Toutes les règles concernant ce nouvel objet de l’art aboutissent à déterminer dans quelles conditions se produit l’émotion sympathique ou antipathique. Le but dernier de l’art est toujours de provoquer la sympathie ; l’antipathie ne peut jamais être que transitoire, incomplète, destinée à ranimer l’intérêt par le contraste, à exciter les sentiments de pitié envers les personnages marquants par l’éveil des sentiments de crainte ou même d’horreur. En somme, nous ne pouvons pas éprouver d’antipathie absolue et définitive pour aucun être vivant. Peu importe donc, au fond, qu’un être soit beau, pourvu que vous me le rendiez sympathique. L’amour apporte la beauté avec lui. La vibration du cœur est comme celle de la lumière : elle se communique tout alentour ; produisez en moi l’émotion, cette émotion, passant dans mon regard, puis rayonnant au dehors, se transformera en beauté pour mes yeux.

__Lignes fournies__:

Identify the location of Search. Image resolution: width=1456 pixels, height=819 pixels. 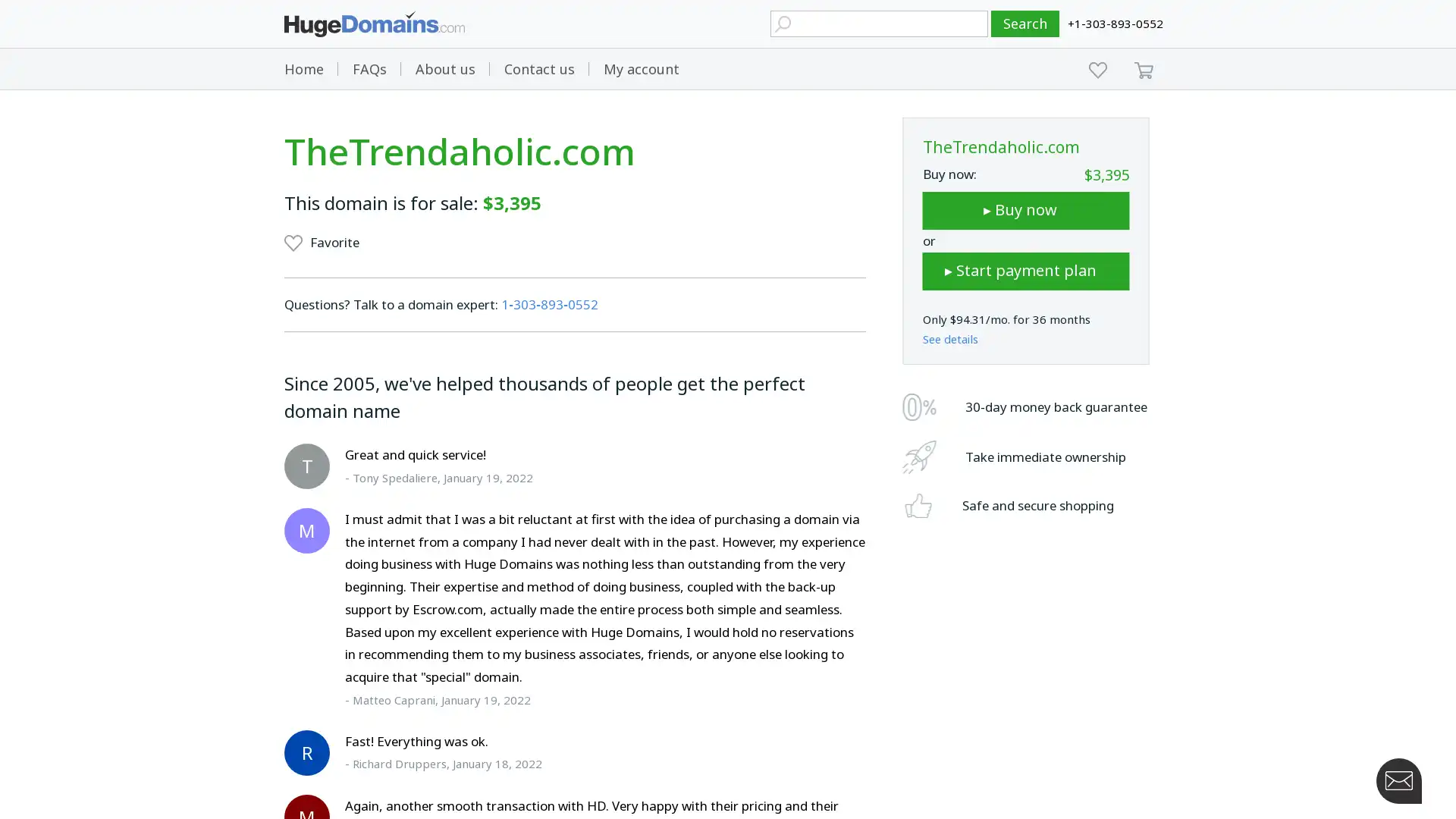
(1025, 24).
--
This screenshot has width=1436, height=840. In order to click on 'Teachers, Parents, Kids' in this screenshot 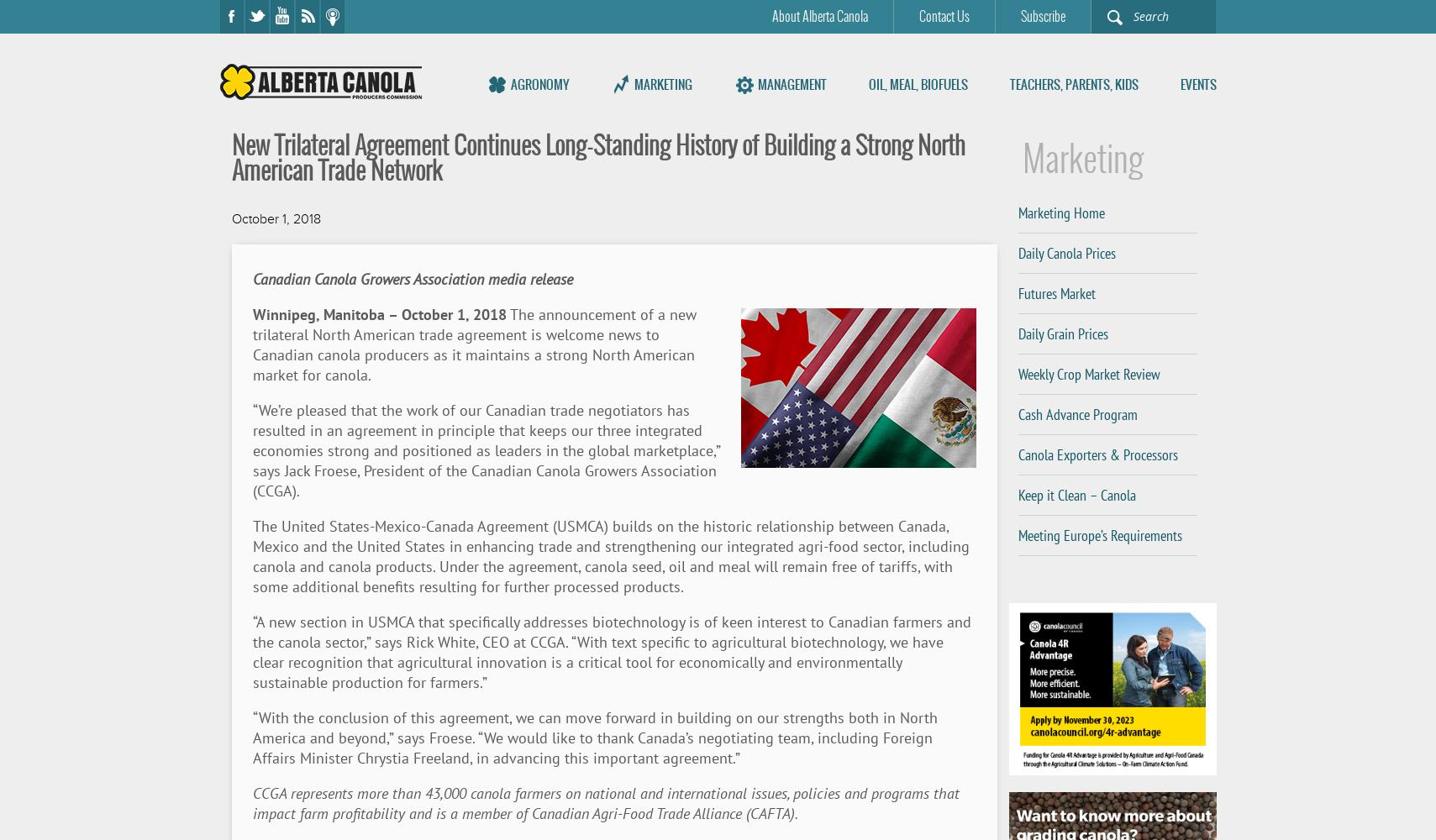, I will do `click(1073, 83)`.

__Consigne 1__:
Recopiez, dans l’extrait sur l’art et la sympathie, le passage qui s’ouvre sur les mots contenant « Toutes les règles » et se clôt sur « pour mes yeux. ».
__Consigne 2__:
D’après l’extrait sur l’art et la sympathie, pourquoi importe-t-il peu qu’un être soit beau ? Répondez en une à trois phrases.
__Consigne 3__:
Ces affirmations concordent-elles avec l’extrait sur l’art et la sympathie ? Répondez par oui ou par non, et citez les mots du texte qui tranchent.
(a) Le but dernier de l’art est de provoquer l’antipathie.
(b) Nous pouvons éprouver une antipathie absolue envers certains êtres vivants.
(c) La vibration du cœur est comparée à celle de la lumière.
Les lignes fournies n’ont aucun rôle dans ce travail.

__Réponse correcte 1__:
Toutes les règles concernant ce nouvel objet de l’art aboutissent à déterminer dans quelles conditions se produit l’émotion sympathique ou antipathique. Le but dernier de l’art est toujours de provoquer la sympathie ; l’antipathie ne peut jamais être que transitoire, incomplète, destinée à ranimer l’intérêt par le contraste, à exciter les sentiments de pitié envers les personnages marquants par l’éveil des sentiments de crainte ou même d’horreur. En somme, nous ne pouvons pas éprouver d’antipathie absolue et définitive pour aucun être vivant. Peu importe donc, au fond, qu’un être soit beau, pourvu que vous me le rendiez sympathique. L’amour apporte la beauté avec lui. La vibration du cœur est comme celle de la lumière : elle se communique tout alentour ; produisez en moi l’émotion, cette émotion, passant dans mon regard, puis rayonnant au dehors, se transformera en beauté pour mes yeux.

__Réponse correcte 2__:
Il importe peu qu’un être soit beau, pourvu qu’on le rende sympathique, parce que l’amour apporte la beauté avec lui. L’émotion produite passe dans le regard, puis rayonne au dehors et se transforme en beauté pour les yeux.

__Réponse correcte 3__:
(a) Non : « Le but dernier de l’art est toujours de provoquer la sympathie ».
(b) Non : « nous ne pouvons pas éprouver d’antipathie absolue et définitive pour aucun être vivant ».
(c) Oui : « La vibration du cœur est comme celle de la lumière ».